Seccomp has strict mode, which allows you to say to the kernel "from this point on, allow me to only do read, write (to fd's I already have opened), _exit and sigreturn, otherwise kill the program". It's not perfect, but it reduces the vunrel space a lot.
You can also do a lot more fancy stuff, using the seccomp BPF interface (which I'm totally not writing a Haskell DSL for right now :D)
"Keyboard would get stu" is just brilliant.
Otherwise, what is claimed sounds very impressive, so much that I really wonder "what's the catch? There must be some."
> Otherwise, what is claimed sounds very impressive, so
> much that I really wonder "what's the catch? There must
> be some."
Watching https://www.youtube.com/watch?v=lRndE7rSXiI and it says that it's mathematically impossible for seL4 to suffer from things such as buffer overflows.
I'm faaaaaar out of my field here... but this sounds as like a far better improvement in security compared to running things in a chroot. Apart from it being really new (there's just a kernel with a C compiler), would this be a good route to head down for improving security? Why aren't we writing a linux port on this?
Kernel info here: http://en.wikipedia.org/wiki/L4_microkernel_family#High_assu...
I've toyed with PC-BSD, which has a per-application jail setup function called Warden. FreeBSD jails are supposedly a more secure version of standard chroot (which historically was pretty easy to break out of).

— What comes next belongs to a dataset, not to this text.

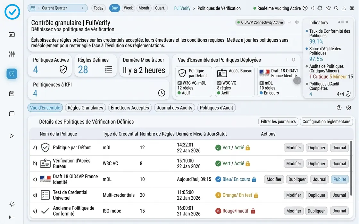Open the ID card sidebar icon
Image resolution: width=359 pixels, height=224 pixels.
[x=12, y=35]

I have always wondered about the vulnerability of X-Windows in the PC-BSD context, and if an untrusted jailed app could cause grief on the main desktop via X.
It's nice to see more stuff like this being experimented on. I recall reading about a similar Windows thing some time ago (Sandboxy?), but the concept never seemed to go mainstream for some reason.
"The kernel was written from scratch"
"shares no code with the Linux kernel"
It's not Linux, just Linux compatible. So I guess the author can apply any license they fancy.
Those advances are mostly from the Dresden OS folks, and the NICTA group (which went on to make one of Qualcomm's best kernels, OKL4).
seL4 was an attempt to convert the API and specification for the L4 kernel into an executable format (using Haskell) and confirm the specification was solid. The system was then extended to actually test the L4 kernel itself.
In the most recent versions, you can run entire device drivers and OS layers under the capability management system. One only needs to look at the Genode tooling (which is the logical continuation of the work started in DRoPS): http://genode.org/documentation/general-overview/index
Genode, Fiasco.OC, L4 (including seL4), and the work on secure GUIs all deserve to be far more popular than they are.